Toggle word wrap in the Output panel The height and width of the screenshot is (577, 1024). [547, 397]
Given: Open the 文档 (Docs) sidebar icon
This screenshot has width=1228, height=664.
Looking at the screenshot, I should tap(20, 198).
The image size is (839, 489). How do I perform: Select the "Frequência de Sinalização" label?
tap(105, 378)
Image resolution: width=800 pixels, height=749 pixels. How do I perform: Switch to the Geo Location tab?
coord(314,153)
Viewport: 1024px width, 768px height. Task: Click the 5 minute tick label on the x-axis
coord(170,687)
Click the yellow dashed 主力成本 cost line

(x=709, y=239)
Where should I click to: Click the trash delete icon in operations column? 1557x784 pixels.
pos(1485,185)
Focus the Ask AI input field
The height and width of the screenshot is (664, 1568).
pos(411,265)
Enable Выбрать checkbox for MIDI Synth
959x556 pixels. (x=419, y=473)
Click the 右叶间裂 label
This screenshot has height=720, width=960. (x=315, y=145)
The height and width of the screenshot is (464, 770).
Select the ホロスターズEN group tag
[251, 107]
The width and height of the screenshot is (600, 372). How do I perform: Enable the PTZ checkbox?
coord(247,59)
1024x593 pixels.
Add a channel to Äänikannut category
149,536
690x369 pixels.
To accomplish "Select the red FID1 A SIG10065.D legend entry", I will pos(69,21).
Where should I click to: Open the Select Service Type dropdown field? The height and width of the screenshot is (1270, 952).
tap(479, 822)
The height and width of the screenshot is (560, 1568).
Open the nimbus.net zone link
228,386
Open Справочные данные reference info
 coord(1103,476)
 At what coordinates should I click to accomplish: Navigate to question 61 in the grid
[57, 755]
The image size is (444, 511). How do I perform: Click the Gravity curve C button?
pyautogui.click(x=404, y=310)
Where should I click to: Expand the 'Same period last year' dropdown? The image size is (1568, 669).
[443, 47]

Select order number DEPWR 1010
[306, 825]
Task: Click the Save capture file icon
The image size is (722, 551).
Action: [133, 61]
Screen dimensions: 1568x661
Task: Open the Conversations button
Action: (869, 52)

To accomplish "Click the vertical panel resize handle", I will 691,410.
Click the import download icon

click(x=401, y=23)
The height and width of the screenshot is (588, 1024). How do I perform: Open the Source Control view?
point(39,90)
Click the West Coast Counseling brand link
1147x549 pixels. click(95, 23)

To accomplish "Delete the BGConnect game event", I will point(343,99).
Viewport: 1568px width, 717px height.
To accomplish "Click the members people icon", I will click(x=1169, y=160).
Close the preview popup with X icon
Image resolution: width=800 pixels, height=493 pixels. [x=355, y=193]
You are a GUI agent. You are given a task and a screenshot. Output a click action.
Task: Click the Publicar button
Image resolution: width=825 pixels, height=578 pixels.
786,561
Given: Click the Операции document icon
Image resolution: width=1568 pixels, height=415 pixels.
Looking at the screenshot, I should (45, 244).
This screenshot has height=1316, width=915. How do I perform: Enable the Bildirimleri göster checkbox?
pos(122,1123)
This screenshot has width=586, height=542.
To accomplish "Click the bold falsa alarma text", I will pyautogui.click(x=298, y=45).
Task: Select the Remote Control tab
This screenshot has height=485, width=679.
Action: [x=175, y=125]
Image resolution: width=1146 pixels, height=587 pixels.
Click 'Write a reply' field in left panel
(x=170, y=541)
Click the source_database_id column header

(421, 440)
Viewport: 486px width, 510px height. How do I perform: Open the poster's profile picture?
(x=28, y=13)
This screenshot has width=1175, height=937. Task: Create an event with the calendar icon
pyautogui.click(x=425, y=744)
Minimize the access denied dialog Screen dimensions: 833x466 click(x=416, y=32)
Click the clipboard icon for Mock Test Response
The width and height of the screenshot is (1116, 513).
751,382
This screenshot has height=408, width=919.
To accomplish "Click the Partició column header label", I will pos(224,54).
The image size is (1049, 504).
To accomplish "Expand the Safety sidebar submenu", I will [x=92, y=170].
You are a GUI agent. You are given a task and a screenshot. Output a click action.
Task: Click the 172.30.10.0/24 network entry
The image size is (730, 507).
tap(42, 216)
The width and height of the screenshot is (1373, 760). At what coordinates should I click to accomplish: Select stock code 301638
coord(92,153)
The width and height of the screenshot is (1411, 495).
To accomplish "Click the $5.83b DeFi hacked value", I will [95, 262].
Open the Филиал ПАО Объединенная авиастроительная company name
—————
Aim of the task:
Return the material in its entirety, word for word.

Exercise response:
Toggle word wrap in the Output panel The height and width of the screenshot is (577, 1024). [547, 397]
Given: Open the 文档 (Docs) sidebar icon
This screenshot has width=1228, height=664.
Looking at the screenshot, I should tap(20, 198).
The image size is (839, 489). How do I perform: Select the "Frequência de Sinalização" label?
tap(105, 378)
Image resolution: width=800 pixels, height=749 pixels. How do I perform: Switch to the Geo Location tab?
coord(314,153)
Viewport: 1024px width, 768px height. Task: Click the 5 minute tick label on the x-axis
coord(170,687)
Click the yellow dashed 主力成本 cost line

(x=709, y=239)
Where should I click to: Click the trash delete icon in operations column? 1557x784 pixels.
pos(1485,185)
Focus the Ask AI input field
The height and width of the screenshot is (664, 1568).
pos(411,265)
Enable Выбрать checkbox for MIDI Synth
959x556 pixels. (x=419, y=473)
Click the 右叶间裂 label
This screenshot has height=720, width=960. (x=315, y=145)
The height and width of the screenshot is (464, 770).
Select the ホロスターズEN group tag
[251, 107]
The width and height of the screenshot is (600, 372). How do I perform: Enable the PTZ checkbox?
coord(247,59)
1024x593 pixels.
Add a channel to Äänikannut category
149,536
690x369 pixels.
To accomplish "Select the red FID1 A SIG10065.D legend entry", I will pos(69,21).
Where should I click to: Open the Select Service Type dropdown field? The height and width of the screenshot is (1270, 952).
tap(479, 822)
The height and width of the screenshot is (560, 1568).
Open the nimbus.net zone link
228,386
Open Справочные данные reference info
 coord(1103,476)
 At what coordinates should I click to accomplish: Navigate to question 61 in the grid
[57, 755]
The image size is (444, 511). How do I perform: Click the Gravity curve C button?
pyautogui.click(x=404, y=310)
Where should I click to: Expand the 'Same period last year' dropdown? The image size is (1568, 669).
[443, 47]

Select order number DEPWR 1010
[306, 825]
Task: Click the Save capture file icon
The image size is (722, 551).
Action: [133, 61]
Screen dimensions: 1568x661
Task: Open the Conversations button
Action: (869, 52)

To accomplish "Click the vertical panel resize handle", I will 691,410.
Click the import download icon

click(x=401, y=23)
The height and width of the screenshot is (588, 1024). How do I perform: Open the Source Control view?
point(39,90)
Click the West Coast Counseling brand link
1147x549 pixels. click(95, 23)

To accomplish "Delete the BGConnect game event", I will point(343,99).
Viewport: 1568px width, 717px height.
To accomplish "Click the members people icon", I will click(x=1169, y=160).
Close the preview popup with X icon
Image resolution: width=800 pixels, height=493 pixels. [x=355, y=193]
You are a GUI agent. You are given a task and a screenshot. Output a click action.
Task: Click the Publicar button
Image resolution: width=825 pixels, height=578 pixels.
786,561
Given: Click the Операции document icon
Image resolution: width=1568 pixels, height=415 pixels.
Looking at the screenshot, I should (45, 244).
This screenshot has height=1316, width=915. How do I perform: Enable the Bildirimleri göster checkbox?
pos(122,1123)
This screenshot has width=586, height=542.
To accomplish "Click the bold falsa alarma text", I will pyautogui.click(x=298, y=45).
Task: Select the Remote Control tab
This screenshot has height=485, width=679.
Action: [x=175, y=125]
Image resolution: width=1146 pixels, height=587 pixels.
Click 'Write a reply' field in left panel
(x=170, y=541)
Click the source_database_id column header

(421, 440)
Viewport: 486px width, 510px height. How do I perform: Open the poster's profile picture?
(x=28, y=13)
This screenshot has width=1175, height=937. Task: Create an event with the calendar icon
pyautogui.click(x=425, y=744)
Minimize the access denied dialog Screen dimensions: 833x466 click(x=416, y=32)
Click the clipboard icon for Mock Test Response
The width and height of the screenshot is (1116, 513).
751,382
This screenshot has height=408, width=919.
To accomplish "Click the Partició column header label", I will pos(224,54).
The image size is (1049, 504).
To accomplish "Expand the Safety sidebar submenu", I will [x=92, y=170].
You are a GUI agent. You are given a task and a screenshot. Output a click action.
Task: Click the 172.30.10.0/24 network entry
The image size is (730, 507).
tap(42, 216)
The width and height of the screenshot is (1373, 760). At what coordinates should I click to accomplish: Select stock code 301638
coord(92,153)
The width and height of the screenshot is (1411, 495).
To accomplish "Click the $5.83b DeFi hacked value", I will [95, 262].
Open the Филиал ПАО Объединенная авиастроительная company name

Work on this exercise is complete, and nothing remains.